もし帝都でなにか起きた場合、ズィーベンは女帝の元を離れられない。
今、この帝都で自由に動けるのはフィアとゼクスだけだった。
しかし、ゼクスは引きこもりで有名で、滅多なことでは研究室を出ない。
女帝の目がフィアに向けられた。
「今度、帝都で大事件が起きたらフィアが行くんだよ」
丸い眼をしてフィアは慌てた。
「そんな、あたくしが最後に武器を握ったのは聖戦のとき以来ですよ。妖物くらいなら相手にしますけど、アインを倒したダーク・シャドウが再び攻め込んできたら、一目散に逃げさせてもらいます」
ワルキューレのメンバーはこんな調子で、切り札の?メシア?も謎の昏睡状態である。女帝は唇を噛み締めた。
「傀儡士の召喚は使いようによったら、アタシたちの力なんて遥かに凌駕する。〈闇の子〉にそんなすっごい傀儡士が味方するなんて、ばか、ばか、ばか!」
急に女帝は真剣な顔つきになってひとつ咳払いを置いた。
「いざとなったらアタシが覚醒めるから」
慌ててズィーベンが声を荒げた。
「それは危険すぎます!」
フィアも慌てた。
「ヌル様がお覚醒めになるということは〈闇の子〉も覚醒めることになるのですよ!」
慌てふためく二人に女帝は静かに口を開いた。
「いつか必ず来る戦いだから、それをアタシから仕掛けるというだけのこと……。わかってるよ、まだ時期尚早なことは。せめてゼクスに戦闘用の義体を用意して置くようにと伝えて置いて」
女帝の今の躰が義体なのだ。

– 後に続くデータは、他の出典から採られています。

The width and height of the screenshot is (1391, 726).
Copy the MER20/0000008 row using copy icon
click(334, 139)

本物の躰は夢殿にある〈名も無き大聖堂〉で眠りに堕ちている。
女帝ヌルこと〈光の子〉が目覚めるとき、〈闇の子〉も同時に目覚める。その逆も同じだ。
「次にアタシと妹が戦うときがラグナロクかもしれないし、まだ一〇〇回ぐらいやるかもしんないけどさ、必ず近いうちに小さな戦いはあると思うよ」
それはわざわざ女帝が口に出さなくとも、ワルキューレは心得ていた。
帝都全体を襲う〈ヨムルンガルド結界〉が起こす地震もまだ続いている。
ズィーベンは神妙な面持ちで眼鏡を直した。
「わたくしの?ダーク?の面が強くなっております。〈裁きの門〉もしくは、〈タルタロス〉で問題が発生しているのかもしれません。あの場所に入り、脱出ができるのはセーフィエルとノインとエリスの三人だけですが、もしかしたら人間との混血も……」
それは呪架、慧夢、愁斗の三人のこと。
一度、足を踏み入れれば永久の囚われ人となる〈裁きの門〉。脱出できるのは三人だけのはずだが、呪架もできるとすれば〈裁きの門〉に行こうとしている可能性は高いとズィーベンは考えた。

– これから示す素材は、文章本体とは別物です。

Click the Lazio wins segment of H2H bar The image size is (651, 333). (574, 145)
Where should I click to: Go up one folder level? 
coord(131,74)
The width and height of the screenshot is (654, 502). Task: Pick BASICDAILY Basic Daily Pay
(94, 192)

現に、今このとき、呪架は死都東京へと向かっていたのだ。
問題は〈裁きの門〉とこの世がもっともリンクしている場所にある。そこがわかっていながらも、帝都政府は手が出せない状況にあったのだ。
なぜならば、そこに〈箒星〉があるから。
《4》
曇る空から小雨が降って来る。
昨日から帝都でも雨が降り続いているが、この場所でも雨が降っていた。
都という華々しさはここにはない。
呪架は死都東京に来ていた。
死都と言っても復興の進んでいる地域と、まったく手の付けられない地域では落差があり、東京都下や二三区の端の再興は目覚ましい。

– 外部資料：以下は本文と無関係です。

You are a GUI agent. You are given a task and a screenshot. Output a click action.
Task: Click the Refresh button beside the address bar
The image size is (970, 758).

それとは対照的に、東京都の中心都市であった新宿区付近は死都街と呼ばれ、復興どころか悪化の一途を辿っている。
魔物や異形が跋扈し、異世界の植物がジャングルを形成し、底なし沼から瘴気を噴出している場所もある。
呪架は〈箒星〉の堕ちた旧千代田区に向かっていた。
〈箒星〉は落下時に直径約五〇〇メートルのクレーターをつくり、すでにその周りには短期間で見たこともない植物でジャングルを形成していた。
しかも、その範囲内よりも大きい直径一キロに防護フィールドが張ってあり、帝都政府も日本政府も科学者たちでさえ中に入れない状況だった。
死都東京は帝都が領有権を主張できない。復興の資金は帝都から主に出されているが、元々の領有権を持っている日本が瓦礫となってもその土地を見捨てなかったのだ。東京大空襲や原爆投下、関東大震災が起きても再興をして来た民族だ、自分たちの土地を手放すはずがない。
そもそも帝都エデンですら、日本は自分たちの領土だと主張し、国際社会からも正式に独立国と認めてもらっていない。ここ数十年の間、帝都と日本は冷戦状態にあるのだ。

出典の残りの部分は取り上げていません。